#### [To do]
You are asked to write out the entries exactly as they are given.

── The data ──

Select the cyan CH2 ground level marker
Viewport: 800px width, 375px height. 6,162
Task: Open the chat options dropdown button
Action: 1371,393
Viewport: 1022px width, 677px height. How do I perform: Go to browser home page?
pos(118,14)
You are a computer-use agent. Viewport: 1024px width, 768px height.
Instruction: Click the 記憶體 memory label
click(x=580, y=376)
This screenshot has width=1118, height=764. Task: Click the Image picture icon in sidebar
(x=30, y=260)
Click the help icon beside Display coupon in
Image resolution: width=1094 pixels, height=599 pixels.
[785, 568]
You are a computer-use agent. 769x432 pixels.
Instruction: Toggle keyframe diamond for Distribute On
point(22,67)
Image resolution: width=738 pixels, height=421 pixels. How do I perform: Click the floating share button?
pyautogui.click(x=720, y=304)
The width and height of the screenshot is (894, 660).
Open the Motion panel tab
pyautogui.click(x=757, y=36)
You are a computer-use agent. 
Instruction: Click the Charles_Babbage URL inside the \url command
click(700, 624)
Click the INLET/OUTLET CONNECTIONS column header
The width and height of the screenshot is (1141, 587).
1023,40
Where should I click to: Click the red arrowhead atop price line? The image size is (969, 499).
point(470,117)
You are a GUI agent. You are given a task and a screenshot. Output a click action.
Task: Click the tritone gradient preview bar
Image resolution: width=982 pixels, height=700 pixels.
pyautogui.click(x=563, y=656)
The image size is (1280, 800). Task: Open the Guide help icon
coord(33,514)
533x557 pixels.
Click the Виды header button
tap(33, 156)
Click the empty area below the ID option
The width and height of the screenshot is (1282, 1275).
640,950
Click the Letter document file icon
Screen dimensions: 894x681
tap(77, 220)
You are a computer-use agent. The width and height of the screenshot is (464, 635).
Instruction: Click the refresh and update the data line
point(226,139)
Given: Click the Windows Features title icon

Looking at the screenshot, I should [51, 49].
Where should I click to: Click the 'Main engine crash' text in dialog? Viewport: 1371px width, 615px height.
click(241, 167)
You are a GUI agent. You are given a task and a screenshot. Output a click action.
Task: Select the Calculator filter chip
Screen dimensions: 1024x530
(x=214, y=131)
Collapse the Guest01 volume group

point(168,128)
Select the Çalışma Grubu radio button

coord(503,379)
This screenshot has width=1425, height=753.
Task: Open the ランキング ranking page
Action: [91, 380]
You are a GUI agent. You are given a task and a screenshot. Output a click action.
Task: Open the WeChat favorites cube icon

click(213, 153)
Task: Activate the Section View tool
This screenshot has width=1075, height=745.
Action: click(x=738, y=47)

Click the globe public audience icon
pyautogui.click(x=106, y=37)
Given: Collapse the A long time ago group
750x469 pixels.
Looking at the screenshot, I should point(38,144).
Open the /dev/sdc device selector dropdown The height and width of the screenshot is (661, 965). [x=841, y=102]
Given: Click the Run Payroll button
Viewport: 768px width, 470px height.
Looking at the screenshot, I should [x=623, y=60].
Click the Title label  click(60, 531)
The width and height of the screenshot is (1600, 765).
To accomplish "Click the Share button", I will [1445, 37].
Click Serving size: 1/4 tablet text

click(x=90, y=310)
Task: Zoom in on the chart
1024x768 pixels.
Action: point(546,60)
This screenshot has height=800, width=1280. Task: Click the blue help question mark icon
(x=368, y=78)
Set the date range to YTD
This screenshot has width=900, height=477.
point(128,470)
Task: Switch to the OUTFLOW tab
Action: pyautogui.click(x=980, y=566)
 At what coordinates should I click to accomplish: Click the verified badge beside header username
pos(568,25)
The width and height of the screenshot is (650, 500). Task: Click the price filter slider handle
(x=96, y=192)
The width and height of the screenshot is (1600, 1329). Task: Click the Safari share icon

───

#### [Solution]
Select the cyan CH2 ground level marker
Viewport: 800px width, 375px height. 6,162
Task: Open the chat options dropdown button
Action: 1371,393
Viewport: 1022px width, 677px height. How do I perform: Go to browser home page?
pos(118,14)
You are a computer-use agent. Viewport: 1024px width, 768px height.
Instruction: Click the 記憶體 memory label
click(x=580, y=376)
This screenshot has width=1118, height=764. Task: Click the Image picture icon in sidebar
(x=30, y=260)
Click the help icon beside Display coupon in
Image resolution: width=1094 pixels, height=599 pixels.
[785, 568]
You are a computer-use agent. 769x432 pixels.
Instruction: Toggle keyframe diamond for Distribute On
point(22,67)
Image resolution: width=738 pixels, height=421 pixels. How do I perform: Click the floating share button?
pyautogui.click(x=720, y=304)
The width and height of the screenshot is (894, 660).
Open the Motion panel tab
pyautogui.click(x=757, y=36)
You are a computer-use agent. 
Instruction: Click the Charles_Babbage URL inside the \url command
click(700, 624)
Click the INLET/OUTLET CONNECTIONS column header
The width and height of the screenshot is (1141, 587).
1023,40
Where should I click to: Click the red arrowhead atop price line? The image size is (969, 499).
point(470,117)
You are a GUI agent. You are given a task and a screenshot. Output a click action.
Task: Click the tritone gradient preview bar
Image resolution: width=982 pixels, height=700 pixels.
pyautogui.click(x=563, y=656)
The image size is (1280, 800). Task: Open the Guide help icon
coord(33,514)
533x557 pixels.
Click the Виды header button
tap(33, 156)
Click the empty area below the ID option
The width and height of the screenshot is (1282, 1275).
640,950
Click the Letter document file icon
Screen dimensions: 894x681
tap(77, 220)
You are a computer-use agent. The width and height of the screenshot is (464, 635).
Instruction: Click the refresh and update the data line
point(226,139)
Given: Click the Windows Features title icon

Looking at the screenshot, I should [51, 49].
Where should I click to: Click the 'Main engine crash' text in dialog? Viewport: 1371px width, 615px height.
click(241, 167)
You are a GUI agent. You are given a task and a screenshot. Output a click action.
Task: Select the Calculator filter chip
Screen dimensions: 1024x530
(x=214, y=131)
Collapse the Guest01 volume group

point(168,128)
Select the Çalışma Grubu radio button

coord(503,379)
This screenshot has width=1425, height=753.
Task: Open the ランキング ranking page
Action: [91, 380]
You are a GUI agent. You are given a task and a screenshot. Output a click action.
Task: Open the WeChat favorites cube icon

click(213, 153)
Task: Activate the Section View tool
This screenshot has width=1075, height=745.
Action: click(x=738, y=47)

Click the globe public audience icon
pyautogui.click(x=106, y=37)
Given: Collapse the A long time ago group
750x469 pixels.
Looking at the screenshot, I should point(38,144).
Open the /dev/sdc device selector dropdown The height and width of the screenshot is (661, 965). [x=841, y=102]
Given: Click the Run Payroll button
Viewport: 768px width, 470px height.
Looking at the screenshot, I should [x=623, y=60].
Click the Title label  click(60, 531)
The width and height of the screenshot is (1600, 765).
To accomplish "Click the Share button", I will [1445, 37].
Click Serving size: 1/4 tablet text

click(x=90, y=310)
Task: Zoom in on the chart
1024x768 pixels.
Action: point(546,60)
This screenshot has height=800, width=1280. Task: Click the blue help question mark icon
(x=368, y=78)
Set the date range to YTD
This screenshot has width=900, height=477.
point(128,470)
Task: Switch to the OUTFLOW tab
Action: pyautogui.click(x=980, y=566)
 At what coordinates should I click to accomplish: Click the verified badge beside header username
pos(568,25)
The width and height of the screenshot is (650, 500). Task: Click the price filter slider handle
(x=96, y=192)
The width and height of the screenshot is (1600, 1329). Task: Click the Safari share icon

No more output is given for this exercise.